El señor Mizi sonríe con paciencia y dice que a su mujer le gustan las bromas y que hay una diferencia entre ir a la cárcel por tonterías como un robo o ir a la cárcel por una buena causa. Luego sigue hablando y dice que un joven inteligente entenderá enseguida que la compañía de los matsotsi no trae más que problemas y por eso se dedicará a estudiar. Aún más, pronto entenderá que es una tontería trabajar de pinche de cocina, o de sirviente en la casa, o en una oficina, porque allí nunca se juntan más de dos o tres, y por eso preferirá ir a una fábrica, o incluso a las minas, porque... Pero durante unos diez minutos Jabavu no entiende ni una palabra, pues el señor Mizi construye frases relativas al desarrollo de la industria, la clase obrera y la misión histórica. Pero lo que dice el señor Mizi vuelve a ser fácil de seguir cuando afirma que Jabavu ha de trabajar mucho para que todo el mundo se fíe de él, y estudiar de noche, por su cuenta o con otros, pues un hombre que quiera liderar a los demás no sólo ha de ser mejor que ellos, sino también más sabio... Y aquí la señora Mizi se ríe y dice que a su marido se le ha subido el éxito a la cabeza y que sólo es un líder porque puede hablar más fuerte que nadie.
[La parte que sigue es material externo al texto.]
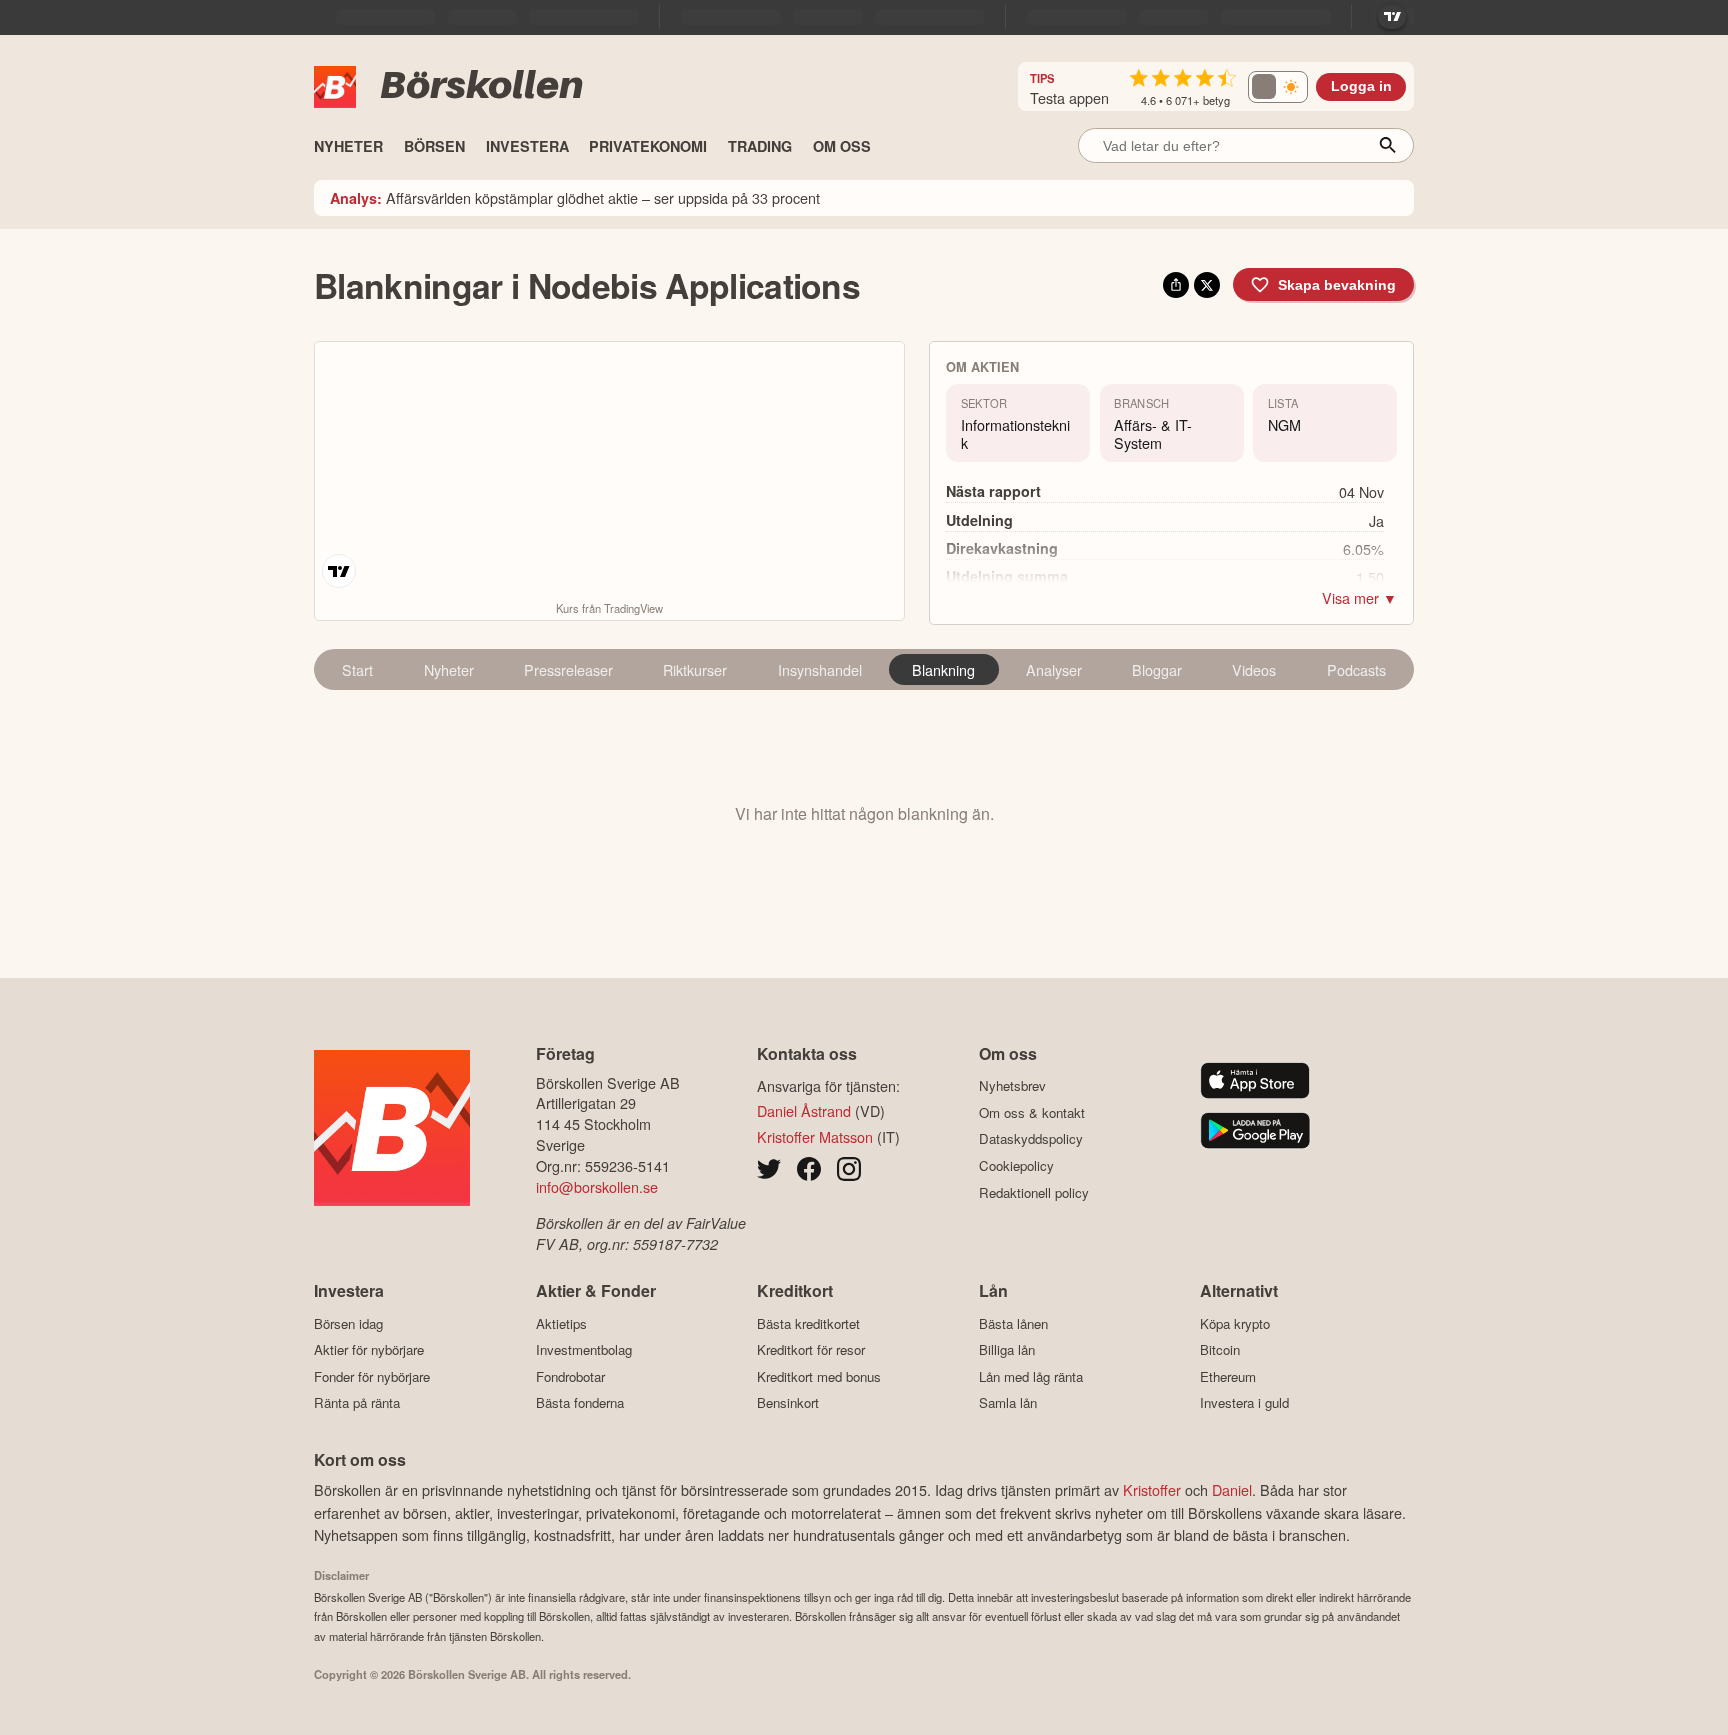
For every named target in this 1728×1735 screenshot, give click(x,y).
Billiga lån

Al oírlo, el señor Mizi sonríe con cariño y dice que las mujeres han de respetar a sus maridos.

Jabavu interrumpe el flirteo entre el señor Mizi y su esposa y pregunta de pronto:

–Dígame, por favor, ¿cuánto dinero ganaré en una fábrica?

Hay tanta hambre en su voz que el señor Mizi frunce un poco el ceño y la señora Mizi hace una mueca y menea la cabeza.

El señor Mizi contesta:

–No demasiado. Tal vez una libra al mes. Pero...

Entonces la señora Mizi suelta una carcajada irreprimible y dice:

–Cuando era pequeña y estudiaba en el colegio católico, sólo me hablaban de Dios y me decían que debía ser buena, que el pecado es malo, que querer ser feliz era una perversión y que sólo podía pensar en el cielo. Luego conocí al señor Mizi y me dijo que Dios no existe y pensé: «Ah, ahora tendré un marido elegante y guapo, no iré a la iglesia, me lo pasaré muy bien, bailaré y me divertiré». Pero he descubierto que aunque Dios no exista me he de portar bien igualmente y no puedo pensar en bailar, ni en divertirme, sino en la llegada del cielo a la tierra... A veces creo que estos hombres tan listos son tan malos como los predicadores.

Le hace tanta gracia que se lleva la mano a la boca y mira a su marido con los ojos muy abiertos y éste suspira y contesta con paciencia:

–Hay algo de cierto en lo que dices. Hubo un tiempo del desarrollo de la sociedad en que la religión era progresista y contenía toda la bondad de la humanidad, pero ahora la bondad y la esperanza corresponden a los movimientos del pueblo, en cualquier lugar del mundo.